La ville d’Édesse et sa région, miraculeusement restées aux mains des arméniens, se donne au frère de Godefroy, Baudoin de Boulogne, qui en devient le comte. Profitant, nous l’avons vu, des divisions au sein du monde musulman, les croisés progressèrent rapidement en Palestine. Pendant que Raymond de Toulouse, déçu de n’avoir encore reçu aucune seigneurie orientale, s’attelait à la conquête du Liban et de la région de Tripoli, Godefroy de Bouillon fut accueilli dans la liesse par la population chrétienne de Bethléem, où était né 1000 ans plus tôt le sauveur du monde.

En 1099, devant les murs de Jérusalem, les croisés «ne purent retenir leurs larmes et, se jetant à genoux, rendirent grâce à Dieu de leur avoir permis d’atteindre le but de leur pèlerinage ». Soucieux de ne pas perdre leurs possessions respectives en orient, le comte d’Édesse et le prince d’Antioche ne daignèrent pas participer au siège de la ville… La légende raconte que, prenant Dieu à témoin, Godefroy cria que s’il parvenait à abattre un des trois oiseaux qu’il voyait dans le ciel, Dieu lui permettrait de prendre la ville de Jérusalem. Ayant abattu les trois oiseaux d’une seule flèche, le duc ordonna aux soldats de se lancer à l’assaut de la ville, qui fut prise le 15 juillet 1099.

D’après la tradition, cette légende aurait donné naissance au blason de la Lorraine :

On a beaucoup dit (et énormément exagéré) sur le massacre de la population de Jérusalem. Ce qu’on a moins souligné, c’est que le comportement des chrétiens ne fut pas unanime : ainsi Raymond de Toulouse libéra sous bonne escorte les musulmans de son secteur et Tancrède épargna les siens dans l’espoir d’une rançon.

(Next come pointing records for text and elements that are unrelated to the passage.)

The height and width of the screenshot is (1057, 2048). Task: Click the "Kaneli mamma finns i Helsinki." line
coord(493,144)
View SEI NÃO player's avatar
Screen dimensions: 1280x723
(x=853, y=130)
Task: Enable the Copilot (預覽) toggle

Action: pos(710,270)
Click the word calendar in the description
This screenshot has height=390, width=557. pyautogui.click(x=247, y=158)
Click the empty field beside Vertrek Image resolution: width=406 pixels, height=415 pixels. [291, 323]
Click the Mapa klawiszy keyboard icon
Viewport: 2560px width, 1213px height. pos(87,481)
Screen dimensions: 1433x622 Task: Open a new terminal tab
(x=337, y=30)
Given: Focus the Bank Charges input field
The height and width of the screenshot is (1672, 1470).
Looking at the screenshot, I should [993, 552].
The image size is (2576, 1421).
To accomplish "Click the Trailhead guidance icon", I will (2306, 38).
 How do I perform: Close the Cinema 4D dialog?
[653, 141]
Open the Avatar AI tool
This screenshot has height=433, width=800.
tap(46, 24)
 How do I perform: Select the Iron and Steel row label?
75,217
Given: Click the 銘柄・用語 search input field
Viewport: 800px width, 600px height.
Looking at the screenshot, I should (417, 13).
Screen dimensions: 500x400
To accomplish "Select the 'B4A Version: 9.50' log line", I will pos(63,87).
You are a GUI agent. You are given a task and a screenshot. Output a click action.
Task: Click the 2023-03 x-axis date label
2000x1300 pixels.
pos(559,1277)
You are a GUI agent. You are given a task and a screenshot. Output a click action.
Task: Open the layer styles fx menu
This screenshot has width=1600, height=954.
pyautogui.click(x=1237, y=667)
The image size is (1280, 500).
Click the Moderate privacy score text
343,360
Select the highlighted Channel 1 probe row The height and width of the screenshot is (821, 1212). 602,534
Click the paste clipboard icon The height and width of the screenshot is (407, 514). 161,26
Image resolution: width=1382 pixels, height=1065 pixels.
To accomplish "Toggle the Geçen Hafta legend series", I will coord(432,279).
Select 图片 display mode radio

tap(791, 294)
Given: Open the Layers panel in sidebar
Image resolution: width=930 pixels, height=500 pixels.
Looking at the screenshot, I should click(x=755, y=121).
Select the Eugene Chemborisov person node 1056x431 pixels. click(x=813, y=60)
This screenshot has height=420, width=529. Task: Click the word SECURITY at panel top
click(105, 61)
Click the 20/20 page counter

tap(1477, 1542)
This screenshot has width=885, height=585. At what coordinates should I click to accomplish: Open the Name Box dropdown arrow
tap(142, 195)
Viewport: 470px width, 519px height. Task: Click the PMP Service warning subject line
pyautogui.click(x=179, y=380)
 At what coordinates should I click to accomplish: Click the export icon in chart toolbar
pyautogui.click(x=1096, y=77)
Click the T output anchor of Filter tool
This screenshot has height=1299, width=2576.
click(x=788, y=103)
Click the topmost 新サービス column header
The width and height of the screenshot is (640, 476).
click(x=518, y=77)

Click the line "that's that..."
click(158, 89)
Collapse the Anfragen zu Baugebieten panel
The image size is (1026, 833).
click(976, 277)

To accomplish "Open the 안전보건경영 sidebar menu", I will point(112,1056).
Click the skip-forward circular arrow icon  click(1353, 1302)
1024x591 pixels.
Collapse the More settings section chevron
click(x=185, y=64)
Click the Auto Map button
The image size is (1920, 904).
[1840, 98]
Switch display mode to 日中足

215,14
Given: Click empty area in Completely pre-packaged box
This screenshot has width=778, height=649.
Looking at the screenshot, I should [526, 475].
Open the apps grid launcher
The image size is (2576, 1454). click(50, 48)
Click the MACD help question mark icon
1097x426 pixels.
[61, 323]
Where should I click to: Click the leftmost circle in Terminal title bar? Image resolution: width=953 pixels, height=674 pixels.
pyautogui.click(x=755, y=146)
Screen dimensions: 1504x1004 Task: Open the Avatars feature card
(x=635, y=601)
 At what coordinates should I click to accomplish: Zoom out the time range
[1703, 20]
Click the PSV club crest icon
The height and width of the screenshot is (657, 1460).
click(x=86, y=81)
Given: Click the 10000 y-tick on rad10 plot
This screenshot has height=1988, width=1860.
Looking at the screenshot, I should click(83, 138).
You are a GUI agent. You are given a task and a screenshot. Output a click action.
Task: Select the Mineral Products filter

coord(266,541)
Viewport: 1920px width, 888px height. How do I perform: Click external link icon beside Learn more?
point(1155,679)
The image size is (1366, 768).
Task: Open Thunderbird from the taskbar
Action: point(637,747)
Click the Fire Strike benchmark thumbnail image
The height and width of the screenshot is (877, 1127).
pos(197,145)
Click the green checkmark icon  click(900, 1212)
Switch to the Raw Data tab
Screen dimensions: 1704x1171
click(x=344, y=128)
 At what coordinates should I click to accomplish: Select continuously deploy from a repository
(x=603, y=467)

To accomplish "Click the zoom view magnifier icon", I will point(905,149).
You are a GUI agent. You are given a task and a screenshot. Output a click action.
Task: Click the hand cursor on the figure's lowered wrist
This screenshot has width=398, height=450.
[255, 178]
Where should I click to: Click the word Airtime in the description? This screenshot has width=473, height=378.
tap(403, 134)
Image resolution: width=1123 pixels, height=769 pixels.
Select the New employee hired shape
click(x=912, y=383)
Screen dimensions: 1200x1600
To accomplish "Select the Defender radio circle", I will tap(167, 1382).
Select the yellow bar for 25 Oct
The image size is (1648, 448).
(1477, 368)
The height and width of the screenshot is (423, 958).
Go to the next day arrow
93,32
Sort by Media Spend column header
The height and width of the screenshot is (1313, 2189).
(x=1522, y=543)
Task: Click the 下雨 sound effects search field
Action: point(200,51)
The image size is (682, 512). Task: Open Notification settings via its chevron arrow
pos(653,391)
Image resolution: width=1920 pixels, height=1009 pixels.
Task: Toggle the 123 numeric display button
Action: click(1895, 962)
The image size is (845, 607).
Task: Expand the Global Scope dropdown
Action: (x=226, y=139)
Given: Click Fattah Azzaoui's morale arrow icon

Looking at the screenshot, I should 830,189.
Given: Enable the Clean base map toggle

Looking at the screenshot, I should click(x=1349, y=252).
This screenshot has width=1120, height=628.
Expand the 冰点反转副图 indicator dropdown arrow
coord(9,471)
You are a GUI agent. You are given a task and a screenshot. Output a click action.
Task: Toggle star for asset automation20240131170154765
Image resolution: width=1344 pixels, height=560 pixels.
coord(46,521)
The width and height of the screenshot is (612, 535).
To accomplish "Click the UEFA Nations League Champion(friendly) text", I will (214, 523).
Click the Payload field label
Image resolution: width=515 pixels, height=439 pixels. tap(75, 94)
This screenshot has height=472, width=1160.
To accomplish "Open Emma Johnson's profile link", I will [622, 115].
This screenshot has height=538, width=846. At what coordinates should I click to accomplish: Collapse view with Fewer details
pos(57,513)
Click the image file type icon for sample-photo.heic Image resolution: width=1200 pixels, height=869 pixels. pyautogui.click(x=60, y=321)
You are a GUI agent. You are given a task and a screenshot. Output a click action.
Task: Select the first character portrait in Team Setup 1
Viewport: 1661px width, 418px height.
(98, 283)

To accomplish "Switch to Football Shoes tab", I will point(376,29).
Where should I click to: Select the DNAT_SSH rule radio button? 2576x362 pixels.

Il fallut ensuite choisir un souverain pour toutes les conquêtes franques d’Orient et pour Jérusalem en particulier. Le choix se porta très rapidement, au grand dam du comte de Toulouse,  sur le très charitable et très pieux (le seul reproche que lui faisaient ses compagnons était de trop prier) Godefroy de Bouillon qui, par humilité, refusa de devenir roi de Jérusalem, mais préféra le titre d’Avoué du Saint Sépulcre.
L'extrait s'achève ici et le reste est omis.